The thing is, even if this all goes away, a downpour disperses the sloganeers and rioters, or even if Covid disappears – as it seems magically to have done for all those thousands squished together pounding the pavement in protest – the fault lines that run through each of our souls will still be there, where, as Solzhenitsyn wrote, the divide between good and evil really resides. And what is hidden will soon be shouted – revealed, apocalyptic style – from the rooftops.

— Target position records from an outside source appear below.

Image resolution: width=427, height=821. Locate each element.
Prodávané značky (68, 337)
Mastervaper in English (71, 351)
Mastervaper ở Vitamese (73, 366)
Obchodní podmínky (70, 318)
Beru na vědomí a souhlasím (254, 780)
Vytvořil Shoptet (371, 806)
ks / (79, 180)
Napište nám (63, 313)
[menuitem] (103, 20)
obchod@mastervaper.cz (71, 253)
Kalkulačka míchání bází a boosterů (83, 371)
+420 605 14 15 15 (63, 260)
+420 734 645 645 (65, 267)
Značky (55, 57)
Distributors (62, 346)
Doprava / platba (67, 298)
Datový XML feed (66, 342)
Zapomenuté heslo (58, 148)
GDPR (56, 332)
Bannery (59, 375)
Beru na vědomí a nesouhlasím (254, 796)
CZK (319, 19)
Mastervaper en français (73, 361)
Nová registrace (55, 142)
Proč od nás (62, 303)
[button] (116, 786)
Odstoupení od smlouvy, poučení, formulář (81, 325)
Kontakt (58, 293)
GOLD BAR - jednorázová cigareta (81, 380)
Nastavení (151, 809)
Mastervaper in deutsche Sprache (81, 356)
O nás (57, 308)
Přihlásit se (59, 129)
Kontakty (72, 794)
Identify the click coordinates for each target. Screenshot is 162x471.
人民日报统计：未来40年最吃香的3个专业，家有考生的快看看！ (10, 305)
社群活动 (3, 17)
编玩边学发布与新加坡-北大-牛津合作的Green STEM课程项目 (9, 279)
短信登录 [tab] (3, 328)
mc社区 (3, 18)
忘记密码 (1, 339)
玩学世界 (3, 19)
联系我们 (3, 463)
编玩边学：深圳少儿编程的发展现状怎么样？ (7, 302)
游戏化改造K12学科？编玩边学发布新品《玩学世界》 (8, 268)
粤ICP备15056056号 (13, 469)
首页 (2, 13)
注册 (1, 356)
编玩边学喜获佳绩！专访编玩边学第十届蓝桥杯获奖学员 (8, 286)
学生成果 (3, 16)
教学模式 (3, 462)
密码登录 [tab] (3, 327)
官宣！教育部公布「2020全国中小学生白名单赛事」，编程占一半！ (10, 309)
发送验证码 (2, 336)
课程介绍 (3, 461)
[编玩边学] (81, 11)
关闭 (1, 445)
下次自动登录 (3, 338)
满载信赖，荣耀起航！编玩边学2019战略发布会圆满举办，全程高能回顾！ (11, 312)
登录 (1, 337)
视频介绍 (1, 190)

As Pope John Paul II teaches in Veritatis Splendor – the prophetic nature of which becomes clearer with each passing moment – sin not only causes corruption in the soul, but also reveals what weakness and malice are already there. We are as we act, and we become as we act.
Is this the end of America, the whole pursuit of ‘happiness’, and the good life, as we have understood such, in broad terms of agreement, for millennia? I’m watching a documentary of Benjamin Franklin, who is no candidate for canonization, but he did believe in virtue, industry, philanthropy, civic duty, even religion and morality of a sort, which held America together, for a while. But who thinks in terms of virtue and character nowadays, of the value of hard work, of perfecting oneself before one goes about trying to ‘perfect’ others? As Mark Steyn put it, these protesters deface a monument to the Armenian genocide, when they likely know not who committed the genocide, nor could they likely find Armenia on a map. For that matter, on this anniversary of D-Day, I fear most could not find Normandy on a map, nor what was the point of invading the north coast of France in 1944.
Yet it’s deeper than that, for they cannot find, and know not how to find, the true source of goodness and truth, of what really and only binds a society together. I would quote Pope Leo XIII, from his Immortale Dei, that without some sort of basis in the one true religion, a state can never be well governed. And we’ve now drifted a long way from that ‘one true religion’.
I would also, while we’re at it, hearken back to Pope John Paul, who warned that a nation that kills its own children is a nation without hope. And we’ve killed a lot of our own children, and there isn’t much hope manifested out there.
We are a ‘gimee’ generation, living the capital built up over generations, the treasures of our civilization, the customs, laws, art, buildings, monuments, all those ‘ties that bind’, now being frittered away, if not destroyed outright. ‘Tis far easier to smash, than to build, and iconoclasts have an easier task than iconophiles.
All is not lost, however, and we, as Catholics, should never give up hope, for our hope resides not in this world, but the next. If worse does come to worst, the worst they can do, ultimately, is kill us, and, well, that’s like an express train, a veritable TGV, to paradise.
This may sound trite, but it would do us well to reflect upon the response of the early Christians, put to death in ways almost too horrific to imagine, under Nero, Decius, Diocletian – whatever one says of their response, it was not to riot, loot, pillage and, we may soon see and may already have seen, maim and kill, in retaliation. He who reaps the wind, sows the whirlwind, and he who lives by the sword, dies by the sword.
One of the purposes of death – that great leveling of all men – is ultimately to reveal who we are, deep down, beneath all the hypocrisy, lies, deceit and veneer. For what a man is before God, that he is, and nothing more.
Die we must, someday, and best to die not only doing our duty, but more than our duty, living in charity and peace, and good-will, so we may hold our heads high, and not bow them in shame. For our redemption is always near at hand, but we must prepare our our hearts to receive it.